The KPK itself has been embroiled in a major scandal the past few months. Its chair is on trial for allegedly organizing the contract killing of a bent businessman last year who was supposedly blackmailing him for copping a handjob from his third wife, a caddy at a local golf course. Disclosures by the KPK boss prior to trial lead to a very senior cop and a millionaire businessman (allegedly) collaborating to frame two well-regarded members of the KPK board for taking bribes.
It’s all very Byzantine but the upshot is that the public is furious with the police and AG, the Limp Biskit has intervened and the investigation is in the process of being ‘legally’ dropped (as opposed to illegally dropped which, seriously, is kinda what has happened).
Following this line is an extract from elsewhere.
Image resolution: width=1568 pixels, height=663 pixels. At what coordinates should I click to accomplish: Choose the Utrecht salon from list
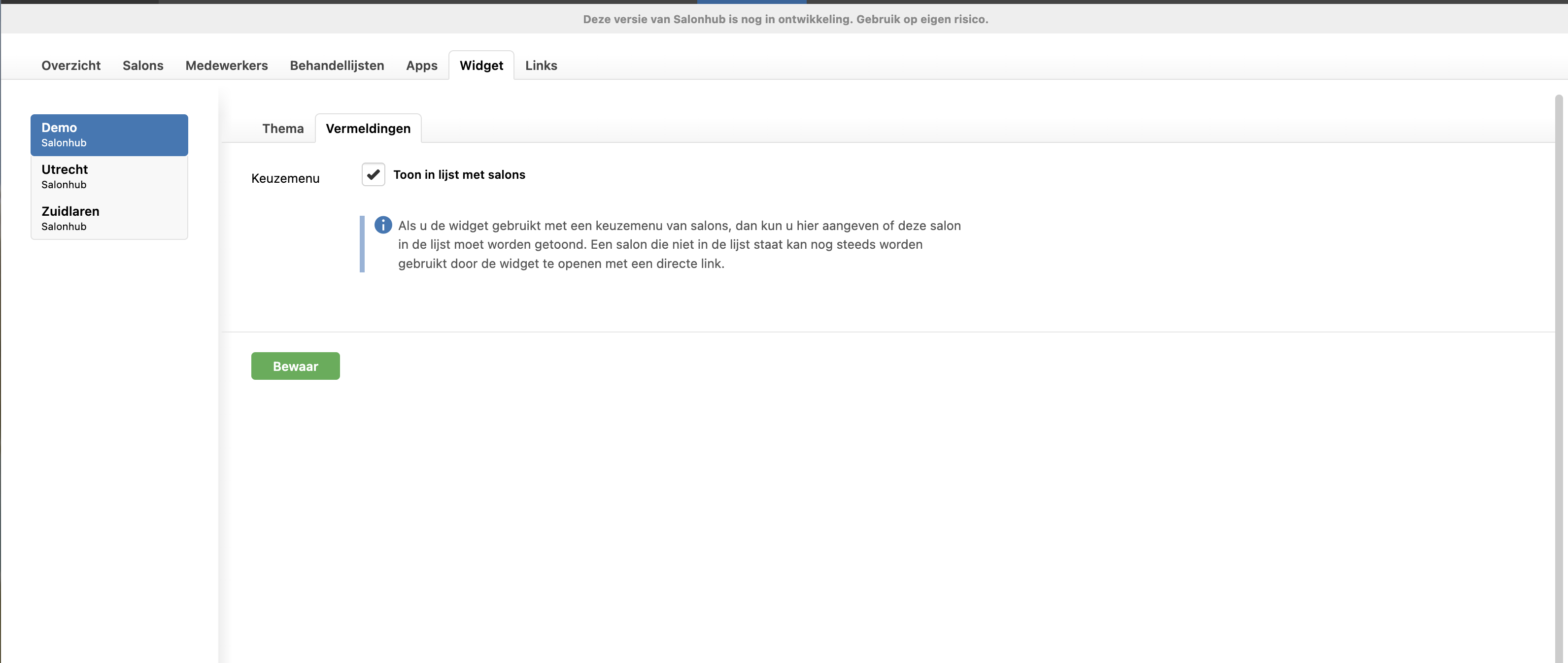click(x=109, y=176)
Into all this wades the fellow who is rapidly emerging as my personal favorite political piñata and all-round doofus. Fresh from cutting access to blogs around the country, blaming catastrophic natural disasters on pornography, and censoring an Aussie movie about murdered journalists in East Timor, Minister Tifatul, he of Twitter & Facebook fame, has decided that restricting KPK’s use of wiretaps - and gelding the KPK - is in the public's best interest.
To be fair, Twitfat's pronouncements on this issue make a valid point. Too many government agencies (five at last count) can tap yer phone, though I understand all but the KPK require a judge's signature, a formality in a land where a Rolex (hell, a Swatch!) will get you off a murder charge.
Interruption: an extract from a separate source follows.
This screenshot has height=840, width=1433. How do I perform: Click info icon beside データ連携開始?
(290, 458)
Warrantless wiretaps make this civil libertarian very queasy. So too does the massive public clamoring for the President to intervene directly in the police investigation into the KPK case (more fertile ground for Blog musings), but to suggest it and a revamped Porno Law are public priorities is laughable.
It’s all the more suspicious because of Twitfat’s pedigree as the former head of the supposedly incorruptible Prosperous Justice Party (PKS) aka Taliban-Lite. PKS is one of the president’s coalition partners. Talk about mixed messages: After prevaricating and stumbling about in the wilds for Javanese semantics for ages, Limp Biskit last week declared anti-corruption efforts to be a ‘Jihad’, even as members of his own cabinetare working diligently to undermine one of the key tools the KPK has in prosecuting that war, and he abandons his top aides to a parliamentary investigation with barely a murmur.